--- DATA TO PROCESS Enclosed Below ---

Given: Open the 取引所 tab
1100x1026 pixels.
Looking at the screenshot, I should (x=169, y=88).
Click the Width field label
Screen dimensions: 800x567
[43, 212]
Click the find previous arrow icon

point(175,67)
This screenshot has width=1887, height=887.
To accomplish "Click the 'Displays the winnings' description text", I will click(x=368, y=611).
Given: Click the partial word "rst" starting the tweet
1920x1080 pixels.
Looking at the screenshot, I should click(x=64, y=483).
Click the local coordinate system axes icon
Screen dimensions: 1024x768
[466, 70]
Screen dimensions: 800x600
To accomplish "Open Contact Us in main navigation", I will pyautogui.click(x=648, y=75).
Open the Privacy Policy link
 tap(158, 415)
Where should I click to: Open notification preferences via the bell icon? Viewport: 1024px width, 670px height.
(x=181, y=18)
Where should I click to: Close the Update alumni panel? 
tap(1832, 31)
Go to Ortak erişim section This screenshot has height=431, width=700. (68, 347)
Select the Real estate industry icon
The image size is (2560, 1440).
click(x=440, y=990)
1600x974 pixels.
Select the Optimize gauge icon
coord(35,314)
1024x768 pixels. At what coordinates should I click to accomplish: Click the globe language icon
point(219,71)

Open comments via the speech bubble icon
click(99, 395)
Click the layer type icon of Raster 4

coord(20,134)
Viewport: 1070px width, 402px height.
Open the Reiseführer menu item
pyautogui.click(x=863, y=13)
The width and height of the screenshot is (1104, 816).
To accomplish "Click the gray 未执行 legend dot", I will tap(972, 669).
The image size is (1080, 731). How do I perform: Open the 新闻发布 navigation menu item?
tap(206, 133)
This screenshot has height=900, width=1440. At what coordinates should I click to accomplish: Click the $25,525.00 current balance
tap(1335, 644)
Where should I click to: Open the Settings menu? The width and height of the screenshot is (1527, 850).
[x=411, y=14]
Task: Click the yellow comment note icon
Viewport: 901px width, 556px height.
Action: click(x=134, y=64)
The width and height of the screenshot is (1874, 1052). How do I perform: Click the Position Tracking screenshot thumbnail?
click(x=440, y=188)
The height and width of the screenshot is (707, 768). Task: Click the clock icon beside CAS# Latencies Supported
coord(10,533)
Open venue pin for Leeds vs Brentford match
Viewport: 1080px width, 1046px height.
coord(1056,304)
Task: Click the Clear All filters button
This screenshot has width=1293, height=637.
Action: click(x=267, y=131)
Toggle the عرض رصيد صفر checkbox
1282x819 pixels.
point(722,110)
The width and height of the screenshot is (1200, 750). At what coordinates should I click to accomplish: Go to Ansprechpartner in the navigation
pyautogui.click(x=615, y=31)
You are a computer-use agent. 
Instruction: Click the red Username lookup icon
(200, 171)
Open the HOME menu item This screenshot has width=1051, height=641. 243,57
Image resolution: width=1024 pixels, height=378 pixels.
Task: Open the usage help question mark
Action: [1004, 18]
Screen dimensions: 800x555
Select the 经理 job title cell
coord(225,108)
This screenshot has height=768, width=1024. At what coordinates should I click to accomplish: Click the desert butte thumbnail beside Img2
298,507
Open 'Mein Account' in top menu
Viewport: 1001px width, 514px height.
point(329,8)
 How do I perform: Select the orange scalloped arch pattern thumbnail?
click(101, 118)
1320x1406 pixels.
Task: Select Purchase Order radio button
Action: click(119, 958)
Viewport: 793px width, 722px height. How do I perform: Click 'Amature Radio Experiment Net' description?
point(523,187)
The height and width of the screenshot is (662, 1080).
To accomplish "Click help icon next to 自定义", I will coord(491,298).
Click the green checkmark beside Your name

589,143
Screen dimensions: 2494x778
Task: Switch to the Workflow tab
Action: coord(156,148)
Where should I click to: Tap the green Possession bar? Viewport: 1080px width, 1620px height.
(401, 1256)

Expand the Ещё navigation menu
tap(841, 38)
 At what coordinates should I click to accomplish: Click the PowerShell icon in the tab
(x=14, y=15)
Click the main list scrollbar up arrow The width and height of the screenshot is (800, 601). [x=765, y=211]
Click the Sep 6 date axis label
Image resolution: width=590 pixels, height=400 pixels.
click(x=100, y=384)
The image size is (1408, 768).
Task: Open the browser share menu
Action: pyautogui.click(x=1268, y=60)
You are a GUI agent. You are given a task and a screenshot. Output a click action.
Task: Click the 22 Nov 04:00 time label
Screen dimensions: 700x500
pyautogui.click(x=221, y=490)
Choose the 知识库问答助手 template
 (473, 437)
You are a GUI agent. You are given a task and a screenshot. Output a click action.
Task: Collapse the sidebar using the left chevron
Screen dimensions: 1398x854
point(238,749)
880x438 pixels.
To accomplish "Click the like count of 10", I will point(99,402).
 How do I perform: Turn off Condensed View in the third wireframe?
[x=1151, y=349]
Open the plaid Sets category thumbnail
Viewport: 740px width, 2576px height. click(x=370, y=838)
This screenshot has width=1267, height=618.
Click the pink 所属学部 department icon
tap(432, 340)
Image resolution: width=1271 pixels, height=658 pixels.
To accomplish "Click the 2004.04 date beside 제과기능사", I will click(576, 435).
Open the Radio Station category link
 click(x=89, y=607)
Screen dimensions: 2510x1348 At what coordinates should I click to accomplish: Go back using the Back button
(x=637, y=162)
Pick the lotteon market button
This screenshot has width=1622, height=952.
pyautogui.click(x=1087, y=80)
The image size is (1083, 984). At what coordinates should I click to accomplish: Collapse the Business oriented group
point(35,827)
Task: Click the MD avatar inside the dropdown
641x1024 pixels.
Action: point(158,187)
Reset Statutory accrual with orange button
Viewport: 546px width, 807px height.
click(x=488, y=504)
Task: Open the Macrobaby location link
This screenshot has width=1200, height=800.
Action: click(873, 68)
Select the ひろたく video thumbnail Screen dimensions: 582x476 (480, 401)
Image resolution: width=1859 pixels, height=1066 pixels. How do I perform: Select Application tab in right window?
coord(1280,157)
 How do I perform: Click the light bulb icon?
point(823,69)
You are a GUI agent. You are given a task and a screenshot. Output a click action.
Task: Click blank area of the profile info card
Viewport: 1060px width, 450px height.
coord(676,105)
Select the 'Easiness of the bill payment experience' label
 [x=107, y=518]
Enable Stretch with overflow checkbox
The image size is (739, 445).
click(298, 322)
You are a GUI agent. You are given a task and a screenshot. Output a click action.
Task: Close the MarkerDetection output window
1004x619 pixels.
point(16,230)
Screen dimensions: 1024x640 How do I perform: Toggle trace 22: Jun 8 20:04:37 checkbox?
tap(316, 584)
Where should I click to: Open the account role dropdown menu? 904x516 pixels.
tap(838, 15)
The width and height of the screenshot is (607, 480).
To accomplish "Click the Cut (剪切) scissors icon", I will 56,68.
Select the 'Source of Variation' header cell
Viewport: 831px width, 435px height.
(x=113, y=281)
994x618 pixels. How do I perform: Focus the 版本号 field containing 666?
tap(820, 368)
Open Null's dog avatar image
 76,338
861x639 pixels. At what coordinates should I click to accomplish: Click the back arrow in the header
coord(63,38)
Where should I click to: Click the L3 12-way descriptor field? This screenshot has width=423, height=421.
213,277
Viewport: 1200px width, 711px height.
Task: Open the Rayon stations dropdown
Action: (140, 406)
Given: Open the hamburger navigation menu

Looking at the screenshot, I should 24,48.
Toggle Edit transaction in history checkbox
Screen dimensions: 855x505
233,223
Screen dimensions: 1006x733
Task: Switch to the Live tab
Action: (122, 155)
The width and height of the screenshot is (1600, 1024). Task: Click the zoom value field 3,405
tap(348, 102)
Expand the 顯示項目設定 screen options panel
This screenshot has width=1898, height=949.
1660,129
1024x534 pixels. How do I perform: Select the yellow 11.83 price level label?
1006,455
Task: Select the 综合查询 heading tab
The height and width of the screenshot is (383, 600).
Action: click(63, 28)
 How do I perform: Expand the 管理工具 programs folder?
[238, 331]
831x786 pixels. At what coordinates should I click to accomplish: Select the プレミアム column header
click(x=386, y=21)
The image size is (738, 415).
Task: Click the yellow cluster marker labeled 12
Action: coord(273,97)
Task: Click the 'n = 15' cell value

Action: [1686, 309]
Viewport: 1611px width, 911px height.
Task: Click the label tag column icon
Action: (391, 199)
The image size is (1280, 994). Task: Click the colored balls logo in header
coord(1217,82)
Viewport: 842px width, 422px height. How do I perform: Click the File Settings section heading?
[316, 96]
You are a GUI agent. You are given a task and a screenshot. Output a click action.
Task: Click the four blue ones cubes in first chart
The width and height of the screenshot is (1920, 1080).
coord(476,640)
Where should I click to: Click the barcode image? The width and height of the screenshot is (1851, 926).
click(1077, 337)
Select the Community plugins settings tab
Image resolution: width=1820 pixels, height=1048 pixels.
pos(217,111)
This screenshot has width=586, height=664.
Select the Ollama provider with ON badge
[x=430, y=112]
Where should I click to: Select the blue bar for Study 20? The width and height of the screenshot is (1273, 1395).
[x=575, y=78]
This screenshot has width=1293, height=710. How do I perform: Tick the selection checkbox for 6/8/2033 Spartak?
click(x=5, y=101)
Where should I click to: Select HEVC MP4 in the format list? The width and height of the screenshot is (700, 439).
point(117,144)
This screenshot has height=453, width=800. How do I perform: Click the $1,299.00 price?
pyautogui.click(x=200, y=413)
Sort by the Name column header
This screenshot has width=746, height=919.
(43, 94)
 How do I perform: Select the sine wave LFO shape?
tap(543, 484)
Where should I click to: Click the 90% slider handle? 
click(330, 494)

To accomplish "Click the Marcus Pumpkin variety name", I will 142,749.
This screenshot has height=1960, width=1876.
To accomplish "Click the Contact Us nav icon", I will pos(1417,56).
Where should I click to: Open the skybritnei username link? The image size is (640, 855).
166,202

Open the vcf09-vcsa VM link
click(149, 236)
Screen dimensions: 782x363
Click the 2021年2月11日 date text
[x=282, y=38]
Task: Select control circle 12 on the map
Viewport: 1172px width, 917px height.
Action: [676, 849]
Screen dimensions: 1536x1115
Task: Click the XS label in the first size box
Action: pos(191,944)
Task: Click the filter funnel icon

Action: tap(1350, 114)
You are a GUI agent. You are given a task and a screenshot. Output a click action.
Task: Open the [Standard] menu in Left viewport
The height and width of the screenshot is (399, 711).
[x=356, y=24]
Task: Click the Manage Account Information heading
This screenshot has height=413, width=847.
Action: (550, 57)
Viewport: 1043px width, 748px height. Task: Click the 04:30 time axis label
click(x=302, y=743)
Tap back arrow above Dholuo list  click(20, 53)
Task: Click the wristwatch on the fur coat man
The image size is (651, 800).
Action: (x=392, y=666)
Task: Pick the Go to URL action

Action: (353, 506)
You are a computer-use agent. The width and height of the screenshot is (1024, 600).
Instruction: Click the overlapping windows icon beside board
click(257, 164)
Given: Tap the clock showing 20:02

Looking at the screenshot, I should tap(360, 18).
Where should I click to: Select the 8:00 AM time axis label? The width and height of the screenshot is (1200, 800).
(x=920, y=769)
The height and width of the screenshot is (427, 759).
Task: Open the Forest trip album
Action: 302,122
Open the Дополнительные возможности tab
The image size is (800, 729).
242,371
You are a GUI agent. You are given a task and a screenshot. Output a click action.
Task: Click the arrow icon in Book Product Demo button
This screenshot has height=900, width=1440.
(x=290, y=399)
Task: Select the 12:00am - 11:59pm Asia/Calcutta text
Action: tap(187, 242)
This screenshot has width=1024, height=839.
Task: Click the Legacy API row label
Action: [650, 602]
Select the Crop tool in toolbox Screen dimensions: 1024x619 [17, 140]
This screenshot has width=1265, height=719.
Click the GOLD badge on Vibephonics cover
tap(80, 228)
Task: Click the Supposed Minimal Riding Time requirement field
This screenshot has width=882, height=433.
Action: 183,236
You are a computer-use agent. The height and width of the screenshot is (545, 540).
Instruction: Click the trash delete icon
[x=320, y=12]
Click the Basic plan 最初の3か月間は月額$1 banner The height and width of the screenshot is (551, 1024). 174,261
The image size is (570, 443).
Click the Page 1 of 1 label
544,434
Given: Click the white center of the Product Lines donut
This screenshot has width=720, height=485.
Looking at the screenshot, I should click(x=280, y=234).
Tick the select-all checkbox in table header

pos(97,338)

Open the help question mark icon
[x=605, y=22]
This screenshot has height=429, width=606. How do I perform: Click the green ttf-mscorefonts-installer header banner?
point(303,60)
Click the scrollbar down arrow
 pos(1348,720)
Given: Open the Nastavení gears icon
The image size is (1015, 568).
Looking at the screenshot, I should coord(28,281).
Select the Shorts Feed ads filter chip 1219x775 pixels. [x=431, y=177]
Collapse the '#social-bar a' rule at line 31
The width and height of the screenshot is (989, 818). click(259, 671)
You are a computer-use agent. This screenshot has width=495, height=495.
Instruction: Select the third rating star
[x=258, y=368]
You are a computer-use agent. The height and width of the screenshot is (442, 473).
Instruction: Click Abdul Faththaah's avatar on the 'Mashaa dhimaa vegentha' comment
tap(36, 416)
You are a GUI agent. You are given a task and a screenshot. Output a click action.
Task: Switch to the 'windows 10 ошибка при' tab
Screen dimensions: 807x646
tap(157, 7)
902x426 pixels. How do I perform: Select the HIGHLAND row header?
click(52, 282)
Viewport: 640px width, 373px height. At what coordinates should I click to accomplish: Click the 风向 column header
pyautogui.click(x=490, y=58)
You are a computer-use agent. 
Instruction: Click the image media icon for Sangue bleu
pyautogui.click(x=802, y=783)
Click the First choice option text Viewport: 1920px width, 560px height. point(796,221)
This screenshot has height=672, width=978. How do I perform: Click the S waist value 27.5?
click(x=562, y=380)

--- End of Enclosed DATA TO PROCESS ---

# ACTION ITEM
All lines from the one with "902x426 pixels. How" through the final line above are to be quoted exactly; quote no other line.

# SOLUTION FOR THIS PROBLEM
902x426 pixels. How do I perform: Select the HIGHLAND row header?
click(52, 282)
Viewport: 640px width, 373px height. At what coordinates should I click to accomplish: Click the 风向 column header
pyautogui.click(x=490, y=58)
You are a computer-use agent. 
Instruction: Click the image media icon for Sangue bleu
pyautogui.click(x=802, y=783)
Click the First choice option text Viewport: 1920px width, 560px height. point(796,221)
This screenshot has height=672, width=978. How do I perform: Click the S waist value 27.5?
click(x=562, y=380)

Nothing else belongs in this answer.